Human macrophage-mediated oxidation of low-density lipoprotein is delayed and independent of superoxide production.

There is growing evidence that oxidatively modified low-density lipoprotein (LDL) accumulates in the atherosclerotic intima of arteries. Cells present in the intima (including the monocyte/macrophage) are capable of oxidizing LDL in vitro, but the mechanisms by which this occurs are unknown. Several reports have claimed a crucial role for superoxide as a cell-derived radical species capable of enhancing the rate of LDL oxidation. We have used a sensitive h.p.l.c. system with chemiluminescence detection to measure LDL cholesteryl ester hydroperoxides at early stages of LDL oxidation.

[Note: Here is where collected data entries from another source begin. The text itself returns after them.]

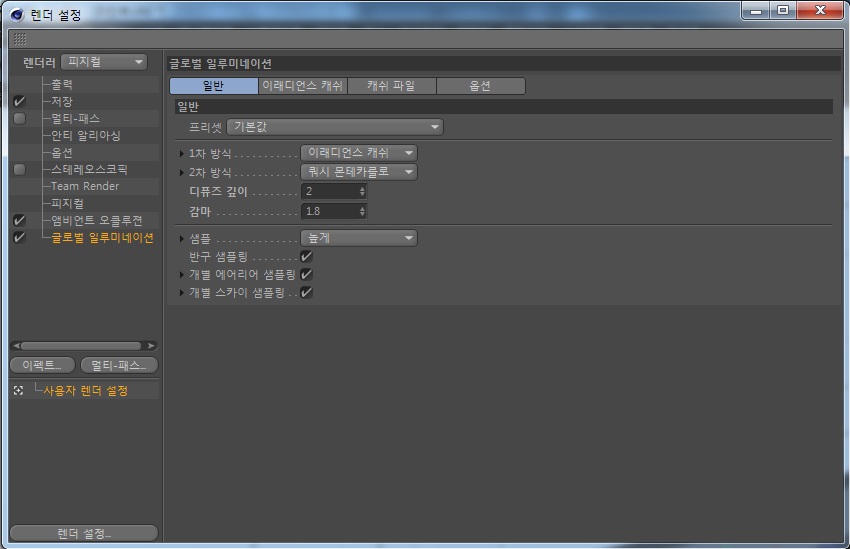850x549 pixels.
Task: Click the 이펙트... button
Action: pyautogui.click(x=42, y=365)
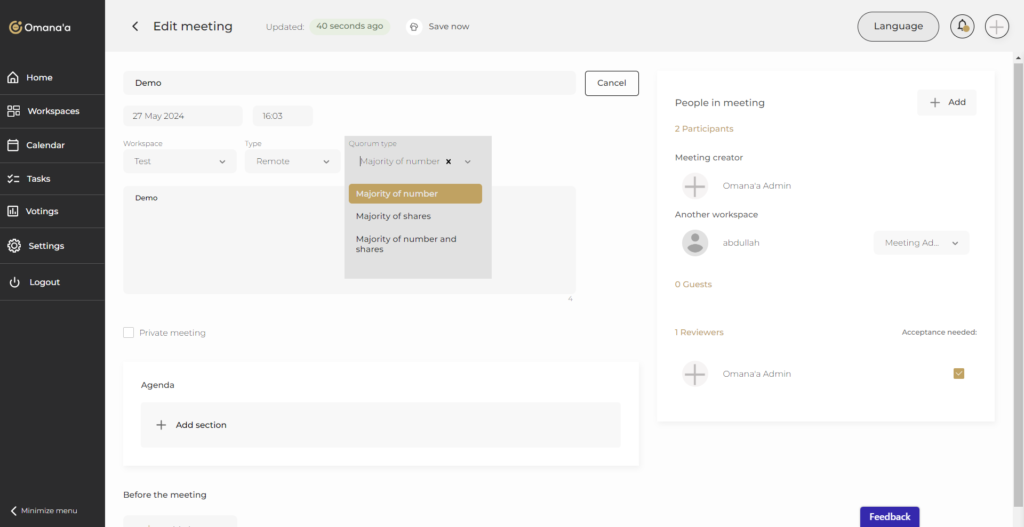
Task: Enable the Private meeting checkbox
Action: [x=128, y=332]
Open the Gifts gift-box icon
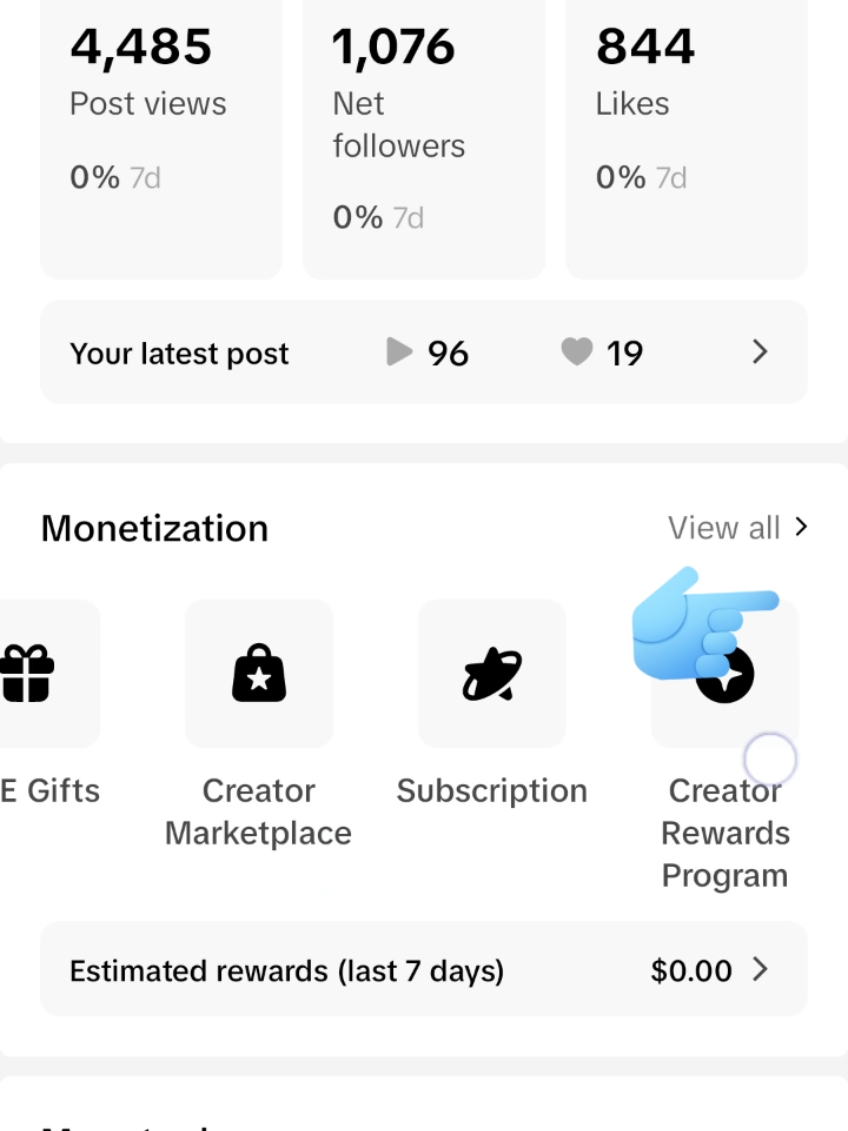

During the initial stages of LDL oxidation, there is at least a 2 h delay before human monocyte-derived macrophages enhance this process. Stimulation of these cells to produce large fluxes of superoxide does not increase the rate of LDL oxidation or decrease the delay of its onset. Prior exposure of LDL to a high flux of superoxide does not increase its susceptibility to oxidation by human monocyte-derived macrophages. We also show that the thiobarbituric acid-reactive substances (TBARS) assay does not always correlate with more direct methods of assessing LDL oxidation and confirm recent reports that superoxide dismutase only partially inhibits cell-mediated LDL oxidation. We conclude that superoxide does not play a major role in human monocyte-derived macrophage-mediated LDL oxidation under the conditions that we describe.